Stored entries
========================
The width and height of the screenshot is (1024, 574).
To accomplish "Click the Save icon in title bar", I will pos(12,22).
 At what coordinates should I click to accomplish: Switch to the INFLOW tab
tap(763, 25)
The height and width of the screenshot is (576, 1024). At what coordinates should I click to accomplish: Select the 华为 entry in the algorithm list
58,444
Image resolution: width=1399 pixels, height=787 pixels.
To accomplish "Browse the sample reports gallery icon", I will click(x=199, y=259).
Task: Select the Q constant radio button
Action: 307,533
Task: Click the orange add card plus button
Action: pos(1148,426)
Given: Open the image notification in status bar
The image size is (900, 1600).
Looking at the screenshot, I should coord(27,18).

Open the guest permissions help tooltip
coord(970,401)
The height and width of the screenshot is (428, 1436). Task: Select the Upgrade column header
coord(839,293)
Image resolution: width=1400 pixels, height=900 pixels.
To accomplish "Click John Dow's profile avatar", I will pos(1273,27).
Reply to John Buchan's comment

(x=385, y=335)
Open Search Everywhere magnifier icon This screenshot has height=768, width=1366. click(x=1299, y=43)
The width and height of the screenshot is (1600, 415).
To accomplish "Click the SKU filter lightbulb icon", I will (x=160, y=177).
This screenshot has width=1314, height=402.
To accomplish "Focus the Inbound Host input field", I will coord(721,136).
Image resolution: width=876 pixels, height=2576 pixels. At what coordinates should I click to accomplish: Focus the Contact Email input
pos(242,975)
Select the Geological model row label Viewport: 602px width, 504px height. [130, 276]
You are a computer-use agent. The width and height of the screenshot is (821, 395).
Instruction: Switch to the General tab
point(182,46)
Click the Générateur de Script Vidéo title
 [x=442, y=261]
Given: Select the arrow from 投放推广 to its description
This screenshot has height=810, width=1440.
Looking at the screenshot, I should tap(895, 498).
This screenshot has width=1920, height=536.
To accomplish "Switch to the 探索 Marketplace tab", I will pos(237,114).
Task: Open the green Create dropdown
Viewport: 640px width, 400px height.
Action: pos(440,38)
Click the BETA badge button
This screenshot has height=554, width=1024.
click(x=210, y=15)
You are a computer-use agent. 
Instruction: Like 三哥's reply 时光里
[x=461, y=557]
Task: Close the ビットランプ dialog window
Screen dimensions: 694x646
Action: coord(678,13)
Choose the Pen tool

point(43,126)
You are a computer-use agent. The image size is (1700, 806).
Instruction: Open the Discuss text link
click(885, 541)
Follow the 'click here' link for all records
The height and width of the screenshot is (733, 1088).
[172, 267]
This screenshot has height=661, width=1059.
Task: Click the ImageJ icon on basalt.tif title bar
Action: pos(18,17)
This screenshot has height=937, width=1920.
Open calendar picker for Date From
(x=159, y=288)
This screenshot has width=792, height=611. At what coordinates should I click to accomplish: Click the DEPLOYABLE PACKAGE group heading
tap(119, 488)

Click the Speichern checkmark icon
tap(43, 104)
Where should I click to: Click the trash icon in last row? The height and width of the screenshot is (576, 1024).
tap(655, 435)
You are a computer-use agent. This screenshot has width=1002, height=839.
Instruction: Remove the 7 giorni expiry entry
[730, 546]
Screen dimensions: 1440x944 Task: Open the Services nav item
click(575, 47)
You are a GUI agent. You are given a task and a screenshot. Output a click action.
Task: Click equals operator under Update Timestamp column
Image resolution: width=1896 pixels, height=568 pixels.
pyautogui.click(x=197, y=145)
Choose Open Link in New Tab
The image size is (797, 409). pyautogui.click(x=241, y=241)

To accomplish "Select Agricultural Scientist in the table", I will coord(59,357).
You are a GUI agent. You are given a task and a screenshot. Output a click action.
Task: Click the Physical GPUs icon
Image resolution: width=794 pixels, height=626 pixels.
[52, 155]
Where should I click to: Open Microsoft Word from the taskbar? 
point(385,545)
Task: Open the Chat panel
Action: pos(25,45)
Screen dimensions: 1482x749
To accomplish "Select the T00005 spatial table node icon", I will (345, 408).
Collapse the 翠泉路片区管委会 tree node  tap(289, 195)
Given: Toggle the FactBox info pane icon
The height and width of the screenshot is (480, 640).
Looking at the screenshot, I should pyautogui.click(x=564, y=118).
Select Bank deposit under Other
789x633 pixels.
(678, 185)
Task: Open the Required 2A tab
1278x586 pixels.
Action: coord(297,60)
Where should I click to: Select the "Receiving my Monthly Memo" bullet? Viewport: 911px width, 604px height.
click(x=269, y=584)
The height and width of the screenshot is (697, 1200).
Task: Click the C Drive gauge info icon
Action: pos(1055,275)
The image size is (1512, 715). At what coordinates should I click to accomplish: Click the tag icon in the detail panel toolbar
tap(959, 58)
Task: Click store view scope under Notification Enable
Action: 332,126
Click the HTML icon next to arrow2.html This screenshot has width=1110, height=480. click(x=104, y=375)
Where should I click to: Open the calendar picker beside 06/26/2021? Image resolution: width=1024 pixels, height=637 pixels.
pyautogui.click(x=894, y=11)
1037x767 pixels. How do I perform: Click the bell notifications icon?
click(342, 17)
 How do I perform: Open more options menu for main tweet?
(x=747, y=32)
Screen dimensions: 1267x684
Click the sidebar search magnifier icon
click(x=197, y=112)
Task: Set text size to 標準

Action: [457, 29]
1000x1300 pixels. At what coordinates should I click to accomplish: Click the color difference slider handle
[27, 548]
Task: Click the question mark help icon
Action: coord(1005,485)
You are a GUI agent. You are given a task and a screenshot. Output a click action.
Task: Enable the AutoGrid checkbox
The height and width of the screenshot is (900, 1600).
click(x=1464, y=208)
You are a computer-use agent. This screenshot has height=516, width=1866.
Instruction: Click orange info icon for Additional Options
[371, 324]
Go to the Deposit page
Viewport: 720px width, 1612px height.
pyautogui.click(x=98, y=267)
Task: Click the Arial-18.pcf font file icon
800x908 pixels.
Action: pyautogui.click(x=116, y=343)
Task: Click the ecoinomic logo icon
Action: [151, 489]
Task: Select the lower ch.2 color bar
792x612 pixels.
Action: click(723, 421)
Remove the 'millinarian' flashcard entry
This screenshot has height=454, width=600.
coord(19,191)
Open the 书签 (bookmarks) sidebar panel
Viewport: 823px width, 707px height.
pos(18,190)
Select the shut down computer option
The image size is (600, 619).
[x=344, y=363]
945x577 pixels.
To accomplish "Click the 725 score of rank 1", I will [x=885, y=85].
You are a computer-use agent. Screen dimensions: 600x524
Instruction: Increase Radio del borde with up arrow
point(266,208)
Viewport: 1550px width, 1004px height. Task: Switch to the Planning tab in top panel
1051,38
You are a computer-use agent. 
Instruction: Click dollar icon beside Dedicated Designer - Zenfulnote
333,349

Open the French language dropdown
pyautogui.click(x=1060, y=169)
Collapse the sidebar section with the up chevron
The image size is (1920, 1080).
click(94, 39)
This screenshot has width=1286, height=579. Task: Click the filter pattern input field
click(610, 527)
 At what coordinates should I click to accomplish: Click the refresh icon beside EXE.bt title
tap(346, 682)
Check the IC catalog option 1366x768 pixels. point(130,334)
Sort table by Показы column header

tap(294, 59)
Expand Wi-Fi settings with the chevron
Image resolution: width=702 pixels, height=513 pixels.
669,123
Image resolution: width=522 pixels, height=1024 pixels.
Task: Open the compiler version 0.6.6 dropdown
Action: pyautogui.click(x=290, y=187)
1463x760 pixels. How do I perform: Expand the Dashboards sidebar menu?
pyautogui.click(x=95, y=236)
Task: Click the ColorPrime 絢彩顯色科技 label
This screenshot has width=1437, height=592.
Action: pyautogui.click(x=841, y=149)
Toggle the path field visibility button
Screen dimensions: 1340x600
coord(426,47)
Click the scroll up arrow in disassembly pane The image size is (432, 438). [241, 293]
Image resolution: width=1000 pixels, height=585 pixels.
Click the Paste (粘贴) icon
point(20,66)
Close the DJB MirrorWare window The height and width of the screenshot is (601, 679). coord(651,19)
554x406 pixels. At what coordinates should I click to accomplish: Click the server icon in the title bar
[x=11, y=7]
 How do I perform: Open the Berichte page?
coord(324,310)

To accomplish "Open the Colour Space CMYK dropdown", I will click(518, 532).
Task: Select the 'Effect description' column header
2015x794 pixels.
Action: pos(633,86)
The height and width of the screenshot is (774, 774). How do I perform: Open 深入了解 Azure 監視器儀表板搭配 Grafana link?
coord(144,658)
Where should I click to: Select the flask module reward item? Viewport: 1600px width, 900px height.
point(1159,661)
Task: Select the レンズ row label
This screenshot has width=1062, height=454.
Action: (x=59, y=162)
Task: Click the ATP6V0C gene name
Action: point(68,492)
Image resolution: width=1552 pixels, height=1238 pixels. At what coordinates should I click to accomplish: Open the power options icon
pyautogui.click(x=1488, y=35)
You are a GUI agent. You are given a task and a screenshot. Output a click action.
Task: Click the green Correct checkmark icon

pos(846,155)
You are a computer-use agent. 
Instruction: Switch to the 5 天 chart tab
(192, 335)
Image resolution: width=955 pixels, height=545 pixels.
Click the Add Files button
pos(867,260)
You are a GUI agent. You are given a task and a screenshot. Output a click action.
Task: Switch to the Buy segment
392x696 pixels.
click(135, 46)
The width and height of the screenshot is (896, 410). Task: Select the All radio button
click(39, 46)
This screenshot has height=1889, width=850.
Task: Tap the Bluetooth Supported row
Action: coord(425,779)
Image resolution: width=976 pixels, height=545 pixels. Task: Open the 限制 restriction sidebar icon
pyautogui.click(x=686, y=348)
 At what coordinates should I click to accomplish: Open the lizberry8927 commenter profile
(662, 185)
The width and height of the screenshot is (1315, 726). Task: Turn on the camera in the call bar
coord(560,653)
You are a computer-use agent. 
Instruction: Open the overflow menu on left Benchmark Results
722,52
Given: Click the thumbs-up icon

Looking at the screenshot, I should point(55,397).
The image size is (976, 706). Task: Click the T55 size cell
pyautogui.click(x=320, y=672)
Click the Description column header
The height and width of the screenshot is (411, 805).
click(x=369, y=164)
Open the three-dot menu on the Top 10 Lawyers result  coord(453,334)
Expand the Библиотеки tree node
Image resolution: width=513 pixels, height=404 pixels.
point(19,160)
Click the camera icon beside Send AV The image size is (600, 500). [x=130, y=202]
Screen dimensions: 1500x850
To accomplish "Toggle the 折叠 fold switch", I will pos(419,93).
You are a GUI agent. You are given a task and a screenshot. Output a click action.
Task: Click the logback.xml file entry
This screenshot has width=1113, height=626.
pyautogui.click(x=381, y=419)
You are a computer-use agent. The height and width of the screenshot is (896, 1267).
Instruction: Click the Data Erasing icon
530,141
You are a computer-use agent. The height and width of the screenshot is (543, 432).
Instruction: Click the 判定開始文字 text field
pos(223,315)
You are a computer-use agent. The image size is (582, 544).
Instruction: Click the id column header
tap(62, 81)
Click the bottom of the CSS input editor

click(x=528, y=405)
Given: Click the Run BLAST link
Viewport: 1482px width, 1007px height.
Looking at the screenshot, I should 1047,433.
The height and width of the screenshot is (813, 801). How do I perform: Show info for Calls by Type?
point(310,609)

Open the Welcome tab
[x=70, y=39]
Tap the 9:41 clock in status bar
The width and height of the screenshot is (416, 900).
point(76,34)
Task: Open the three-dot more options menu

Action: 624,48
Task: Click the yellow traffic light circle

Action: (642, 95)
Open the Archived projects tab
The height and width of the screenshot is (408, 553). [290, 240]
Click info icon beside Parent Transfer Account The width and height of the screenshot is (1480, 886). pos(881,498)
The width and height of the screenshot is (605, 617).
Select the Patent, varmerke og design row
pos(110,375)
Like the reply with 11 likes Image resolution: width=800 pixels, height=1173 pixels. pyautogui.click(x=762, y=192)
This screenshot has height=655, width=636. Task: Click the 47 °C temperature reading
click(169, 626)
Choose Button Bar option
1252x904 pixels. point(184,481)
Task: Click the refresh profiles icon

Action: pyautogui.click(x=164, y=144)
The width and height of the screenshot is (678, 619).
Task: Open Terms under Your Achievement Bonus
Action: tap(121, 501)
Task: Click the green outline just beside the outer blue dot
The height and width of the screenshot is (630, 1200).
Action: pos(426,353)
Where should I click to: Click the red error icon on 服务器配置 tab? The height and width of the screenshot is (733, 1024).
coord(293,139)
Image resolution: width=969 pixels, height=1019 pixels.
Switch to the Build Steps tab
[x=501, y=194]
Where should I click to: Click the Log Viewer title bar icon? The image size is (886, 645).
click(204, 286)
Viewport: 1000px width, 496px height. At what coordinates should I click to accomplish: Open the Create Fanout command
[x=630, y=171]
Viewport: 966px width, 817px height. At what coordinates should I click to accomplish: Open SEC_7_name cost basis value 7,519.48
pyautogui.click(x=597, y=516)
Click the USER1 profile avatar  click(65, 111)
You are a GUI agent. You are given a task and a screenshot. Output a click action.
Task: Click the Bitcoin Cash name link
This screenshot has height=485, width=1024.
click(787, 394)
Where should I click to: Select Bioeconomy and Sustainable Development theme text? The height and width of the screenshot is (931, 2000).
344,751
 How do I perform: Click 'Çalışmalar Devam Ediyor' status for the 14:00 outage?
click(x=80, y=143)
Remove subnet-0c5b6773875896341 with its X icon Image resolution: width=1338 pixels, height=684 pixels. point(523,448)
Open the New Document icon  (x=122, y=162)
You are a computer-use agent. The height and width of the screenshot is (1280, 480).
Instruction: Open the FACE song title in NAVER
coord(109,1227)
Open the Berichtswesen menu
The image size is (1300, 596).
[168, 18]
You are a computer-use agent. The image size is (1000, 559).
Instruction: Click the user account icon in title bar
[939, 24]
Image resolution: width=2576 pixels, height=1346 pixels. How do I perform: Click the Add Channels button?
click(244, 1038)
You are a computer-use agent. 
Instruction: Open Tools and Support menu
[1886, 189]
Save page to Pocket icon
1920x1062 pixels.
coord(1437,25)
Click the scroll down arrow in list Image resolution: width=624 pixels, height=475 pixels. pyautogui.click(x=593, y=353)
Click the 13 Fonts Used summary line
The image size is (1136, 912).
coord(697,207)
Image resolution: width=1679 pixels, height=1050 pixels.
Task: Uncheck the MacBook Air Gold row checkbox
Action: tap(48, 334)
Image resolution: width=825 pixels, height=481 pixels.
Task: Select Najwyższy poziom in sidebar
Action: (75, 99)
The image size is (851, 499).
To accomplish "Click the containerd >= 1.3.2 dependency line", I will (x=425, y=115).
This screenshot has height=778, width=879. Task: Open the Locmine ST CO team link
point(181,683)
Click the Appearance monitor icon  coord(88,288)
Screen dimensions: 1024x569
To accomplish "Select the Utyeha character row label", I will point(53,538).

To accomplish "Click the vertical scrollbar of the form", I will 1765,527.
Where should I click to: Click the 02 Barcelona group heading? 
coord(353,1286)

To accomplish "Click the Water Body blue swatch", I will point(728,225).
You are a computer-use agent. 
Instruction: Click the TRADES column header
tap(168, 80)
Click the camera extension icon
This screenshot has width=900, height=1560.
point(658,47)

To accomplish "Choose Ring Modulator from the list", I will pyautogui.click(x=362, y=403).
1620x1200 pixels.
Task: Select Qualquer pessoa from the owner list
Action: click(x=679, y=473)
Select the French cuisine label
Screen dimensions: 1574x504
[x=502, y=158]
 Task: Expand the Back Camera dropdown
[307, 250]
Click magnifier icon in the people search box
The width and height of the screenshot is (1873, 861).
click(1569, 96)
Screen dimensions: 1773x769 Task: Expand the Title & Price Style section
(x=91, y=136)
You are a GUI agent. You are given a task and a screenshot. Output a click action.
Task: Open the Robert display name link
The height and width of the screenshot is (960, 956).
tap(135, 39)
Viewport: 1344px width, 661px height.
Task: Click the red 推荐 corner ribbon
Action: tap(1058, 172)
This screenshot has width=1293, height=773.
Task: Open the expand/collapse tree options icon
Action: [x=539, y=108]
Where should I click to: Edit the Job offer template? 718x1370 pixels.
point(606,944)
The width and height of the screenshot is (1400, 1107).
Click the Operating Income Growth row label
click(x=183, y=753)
========================
- WHAT IS REQUIRED: Only one stretch of the records above is wanted: the lines between the one holding "Viewport: 720px width, 1612px height." and the one holding "Task: Select the lower ch.2 color bar", inclusive, reproduced exactly.

- SOLUTION:
Viewport: 720px width, 1612px height.
pyautogui.click(x=98, y=267)
Task: Click the Arial-18.pcf font file icon
800x908 pixels.
Action: pyautogui.click(x=116, y=343)
Task: Click the ecoinomic logo icon
Action: [151, 489]
Task: Select the lower ch.2 color bar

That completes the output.